Durante la emisión de un reciente pódcast de Eurogamer España, se han dado a conocer diversos rumores surgidos en los pasillos de la feria Gamescom que apuntan a un posible cambio de rumbo en las estrategias del formato físico de Sony.
Según estas informaciones no verificadas, en la industria empieza a cobrar fuerza la idea de que los planes de Sony para abandonar el formato disco —previstos con fecha límite para el 31 de diciembre de 2028— podrían retrasarse entre uno o dos años.
El motivo de este posible reculamiento radicaría en la presión de las grandes editoras (publishers) y en la postura adoptada por Microsoft con Project Helix. La compañía norteamericana estaría manteniendo conversaciones internas con desarrolladores prometiendo que su próxima plataforma mantendrá un soporte 100% físico, integrando además el sistema de conversión de juegos físicos a formato digital anunciado recientemente. Esta estrategia buscaría captar al público desencantado con la digitalización obligatoria y ganar el respaldo de la industria.

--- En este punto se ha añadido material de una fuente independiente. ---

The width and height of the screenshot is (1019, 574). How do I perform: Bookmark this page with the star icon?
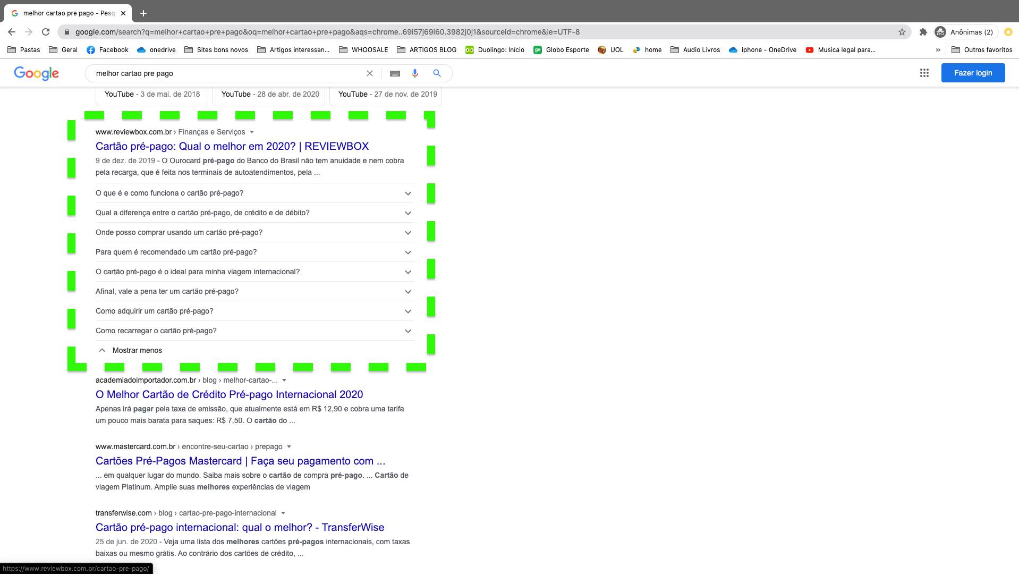point(902,32)
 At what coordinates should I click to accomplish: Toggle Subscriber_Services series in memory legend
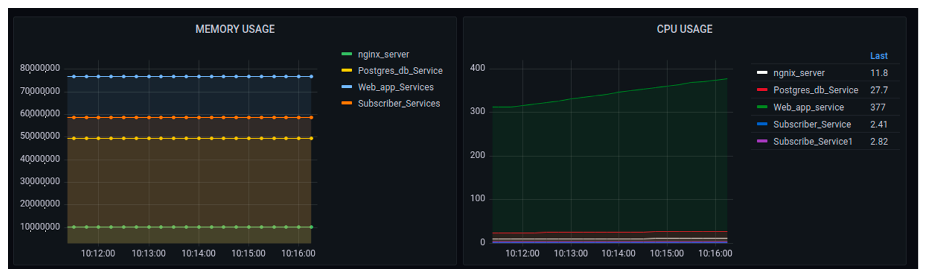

Una importante editora de videojuegos habría advertido a Sony que, si no garantiza lanzamientos en formato físico para su próximo gran título, omitirá la versión de PlayStation para debutar de forma exclusiva en las plataformas de Microsoft y Nintendo.
Reportes de la Gamescom señalan fricciones en los acuerdos de marketing y en el soporte de terceros debido a la reticencia del sector ante la eliminación rápida del disco.
Además, la posibilidad de que Xbox capitalice la demanda del formato físico estaría obligando a PlayStation a reevaluar su filosofía comercial para evitar perder cuota de mercado.
Aunque estas informaciones deben tratarse con cautela a la espera de confirmaciones oficiales, el debate en los pasillos de la Gamescom refleja la fuerte resistencia que mantiene el formato físico entre los consumidores y las empresas de distribución.